コマと鏡で、見えないものが見えてくる!?

大人もハマる不思議な錯覚体験

2016.01.20 WED

格好いいパパに!オトコの子育て道場


「私たちの目は実物とは異なる形や色、大きさで物をとらえてしまうことがあります。そうした目の錯覚を、コマや3Dスコープを使って体験できるキットです。小学校低学年のお子さんにも簡単に科学の面白さに触れて頂けるよう心掛けました」(アーテック・吉田杏奈さん)
実際は大きさに差が無いのに、大小がついて見える。あるはずの無いものが見えてくる。目の錯覚は、大人にとっても不思議なものですよね。それが自分で作ったもので体験できるとなれば、子供にはきっと興味深いものになるはず。

こちらアーテックの『目の錯覚!不思議イリュージョンセット』は、目の錯覚を遊びながら体験できる科学教材。8種類の柄の円盤(軸をとりつけてコマにする)、軸×2、ミニ3Dマジックスコープ、テントウムシの人形が入っています。

まずコマの実験では、回転によって模様の見え方が変わる錯覚を体験。単なるコマ遊びに終始しないよう、回す前に「どんな模様?」「どんな色?」と確認させておけば、より多くの気づきを与えることができるでしょう。キット付属の円盤は直線模様が円模様になって見えるもの、白と黒だけの模様なのにそれ以外の色が見えるもの、回る速さや角度によって見え方が大きく変わるものなど、8種類の異なる模様パターンが用意されているのがポイントです。

さて、付属の円盤を一通り回してみたら、次はその裏面に自分で模様を描いてみることにしましょう。あえて何もアドバイスせずに描かせれば、初めはやたらいろいろ書き込んでしまうか、塗りつぶしてしまうかも。でも、青く塗りつぶしたコマを回しても、同じく青く見えるだけで変化が無くてつまらない。

そこでパパのアドバイスが生きるわけです。例えばまず始めに、点を一つだけ描いて回してみせる。次に、直線を引いて回してみせる…こうして、なるべく単純な模様から始めて、それが回転したときどう変化するのか見せれば変化のパターンが理解できてくるのではないでしょうか。

実際にウチの5歳児はいろいろと試しながら模様を簡略化させていきました。
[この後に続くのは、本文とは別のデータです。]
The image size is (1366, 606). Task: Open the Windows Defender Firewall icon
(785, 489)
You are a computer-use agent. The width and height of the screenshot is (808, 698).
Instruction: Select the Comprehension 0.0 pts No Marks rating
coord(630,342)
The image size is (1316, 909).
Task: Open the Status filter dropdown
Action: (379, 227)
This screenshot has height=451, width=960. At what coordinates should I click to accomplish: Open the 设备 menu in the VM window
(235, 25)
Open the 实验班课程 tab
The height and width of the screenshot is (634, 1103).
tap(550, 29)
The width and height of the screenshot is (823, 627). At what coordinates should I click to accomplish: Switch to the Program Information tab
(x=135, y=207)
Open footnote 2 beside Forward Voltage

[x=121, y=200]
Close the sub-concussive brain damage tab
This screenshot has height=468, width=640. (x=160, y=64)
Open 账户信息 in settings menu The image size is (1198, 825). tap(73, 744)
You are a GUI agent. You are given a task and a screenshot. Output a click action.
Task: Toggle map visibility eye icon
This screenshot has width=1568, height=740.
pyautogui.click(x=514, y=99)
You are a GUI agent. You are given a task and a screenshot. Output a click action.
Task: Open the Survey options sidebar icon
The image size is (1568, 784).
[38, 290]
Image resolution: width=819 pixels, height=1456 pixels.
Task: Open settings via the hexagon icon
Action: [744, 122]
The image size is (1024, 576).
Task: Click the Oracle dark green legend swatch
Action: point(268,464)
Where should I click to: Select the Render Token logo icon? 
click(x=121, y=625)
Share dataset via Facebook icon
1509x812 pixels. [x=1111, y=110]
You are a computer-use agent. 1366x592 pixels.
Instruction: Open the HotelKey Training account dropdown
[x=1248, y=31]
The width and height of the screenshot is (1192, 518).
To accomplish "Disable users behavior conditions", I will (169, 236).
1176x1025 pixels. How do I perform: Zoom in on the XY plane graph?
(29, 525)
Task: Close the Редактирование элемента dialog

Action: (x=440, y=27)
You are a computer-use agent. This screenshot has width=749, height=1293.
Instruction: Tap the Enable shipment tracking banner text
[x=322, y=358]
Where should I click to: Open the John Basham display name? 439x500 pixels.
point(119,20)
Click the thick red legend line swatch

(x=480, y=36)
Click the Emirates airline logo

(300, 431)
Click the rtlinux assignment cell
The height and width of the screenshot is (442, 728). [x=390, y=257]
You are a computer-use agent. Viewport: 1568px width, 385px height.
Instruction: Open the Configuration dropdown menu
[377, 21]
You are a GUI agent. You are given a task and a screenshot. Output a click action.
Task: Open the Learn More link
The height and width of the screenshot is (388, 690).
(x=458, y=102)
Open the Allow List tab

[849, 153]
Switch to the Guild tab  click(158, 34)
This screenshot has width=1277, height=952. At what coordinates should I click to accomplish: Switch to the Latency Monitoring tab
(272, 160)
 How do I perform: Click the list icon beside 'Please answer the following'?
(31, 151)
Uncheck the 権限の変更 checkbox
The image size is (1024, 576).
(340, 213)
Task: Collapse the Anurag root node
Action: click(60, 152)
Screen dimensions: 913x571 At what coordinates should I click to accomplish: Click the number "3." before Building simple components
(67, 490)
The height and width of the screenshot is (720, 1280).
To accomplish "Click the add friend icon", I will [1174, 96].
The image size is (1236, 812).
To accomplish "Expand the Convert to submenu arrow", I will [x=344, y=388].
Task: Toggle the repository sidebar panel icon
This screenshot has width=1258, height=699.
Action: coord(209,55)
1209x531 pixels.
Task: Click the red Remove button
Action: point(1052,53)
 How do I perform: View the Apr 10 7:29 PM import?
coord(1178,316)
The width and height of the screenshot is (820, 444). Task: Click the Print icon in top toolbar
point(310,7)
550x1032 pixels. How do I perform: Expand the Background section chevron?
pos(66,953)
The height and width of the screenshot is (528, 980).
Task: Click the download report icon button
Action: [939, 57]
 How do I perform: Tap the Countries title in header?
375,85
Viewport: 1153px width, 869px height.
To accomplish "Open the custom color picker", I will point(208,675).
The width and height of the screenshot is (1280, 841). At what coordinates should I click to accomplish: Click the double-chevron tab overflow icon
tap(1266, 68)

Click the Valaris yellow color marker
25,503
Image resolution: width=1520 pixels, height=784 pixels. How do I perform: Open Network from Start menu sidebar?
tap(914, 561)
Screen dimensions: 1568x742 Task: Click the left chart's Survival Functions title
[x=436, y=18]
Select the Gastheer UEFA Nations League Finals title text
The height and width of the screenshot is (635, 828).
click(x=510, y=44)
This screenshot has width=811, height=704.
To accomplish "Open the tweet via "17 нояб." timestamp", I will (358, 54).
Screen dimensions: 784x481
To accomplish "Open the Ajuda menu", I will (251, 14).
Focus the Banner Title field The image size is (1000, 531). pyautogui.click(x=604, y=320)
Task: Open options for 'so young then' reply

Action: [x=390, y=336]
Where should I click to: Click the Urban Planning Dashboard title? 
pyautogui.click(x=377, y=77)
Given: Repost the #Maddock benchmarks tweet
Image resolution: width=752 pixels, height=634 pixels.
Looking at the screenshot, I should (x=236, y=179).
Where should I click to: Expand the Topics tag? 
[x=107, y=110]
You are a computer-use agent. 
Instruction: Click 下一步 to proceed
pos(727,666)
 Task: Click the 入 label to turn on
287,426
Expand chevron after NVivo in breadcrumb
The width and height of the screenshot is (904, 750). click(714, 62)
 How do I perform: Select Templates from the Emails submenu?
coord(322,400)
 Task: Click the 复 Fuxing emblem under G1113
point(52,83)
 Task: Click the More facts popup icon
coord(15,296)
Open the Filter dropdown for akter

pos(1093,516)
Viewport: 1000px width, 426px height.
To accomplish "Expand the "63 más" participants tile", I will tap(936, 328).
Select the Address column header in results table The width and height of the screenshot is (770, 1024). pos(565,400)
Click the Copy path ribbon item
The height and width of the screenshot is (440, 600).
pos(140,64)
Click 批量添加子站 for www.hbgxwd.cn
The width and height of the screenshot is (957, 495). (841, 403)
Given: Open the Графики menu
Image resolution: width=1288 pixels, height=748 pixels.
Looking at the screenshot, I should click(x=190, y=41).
最後は「四角い模様なのに、回すと丸い模様に見える」を実体験できたことが興味深かったらしく、得意げに披露してくれましたよ(当然、ここは大げさに驚いておきましょう)。ちなみにどんな模様がより不思議に思わせられるかと、子供そっちのけで自分が熱中してしまったのは内緒。

そしてもう一つ体験できるのが、鏡を使った実験。「ミニ3Dマジックスコープ」は、一部のみ穴をあけた容器の内側が、全て鏡張りになっています。そのなかに、付属のテントウムシ人形を入れるとあら不思議、テントウムシが穴の外に飛び出たかのように見えるんです。これは内側で反射した光が、穴の上で立体的な像を結ぶことで起きる現象。どう見ても実物が飛び出ているようにしか見えず、大人でも感心することしきり。

こちらは、初めは鏡の説明はせず、手品のようにまずは不思議を体験させたあとに「実は中が鏡になっていてね…」と種明かしする使い方が子供の興味を引くみたい。なお、付属の解説書には、この二つ以外の錯覚の例がいくつも挙げられており、これだけでも楽しめるようになっています。

目に見えるものが全て真実ではないことがわかる…。なんていったら大げさですけどね。お子さんの「不思議への興味」を育てる手軽な入門キットとして、お試しあれ。
(宇都宮雅之)

『目の錯覚!不思議イリュージョンセット』(アーテック/参考価格:1944円)

■賢く遊べる個性派理系オモチャ 第3回

  • 上段、左・筆者作。右上・乱入してきた2歳児作。下段、5歳児作のものを作った順に左から並べたもの。単純な模様であるほど、わかりやすい変化があって面白いことに自ら気付いた様子。さすがに2歳児は意味がわからないようで、塗りつぶしたのみでした ※注意!小さい部品があるため、メーカーは3歳児未満の使用を不適としています
  • 左・筆者作。右・5歳児の最終作。どうすれば、回したときに意図した模様、色の濃さに見えるようになるのか。回したときとのギャップが大きくなるのか? 気がつけば父親の方が夢中に…
  • 写真ではわかりづらいですが、実際には器具の底にあるはずのテントウムシ人形が穴の上にあるようにしか見えません。“実物ではない”とわかっている大人でもつい触ろうとしたくなる!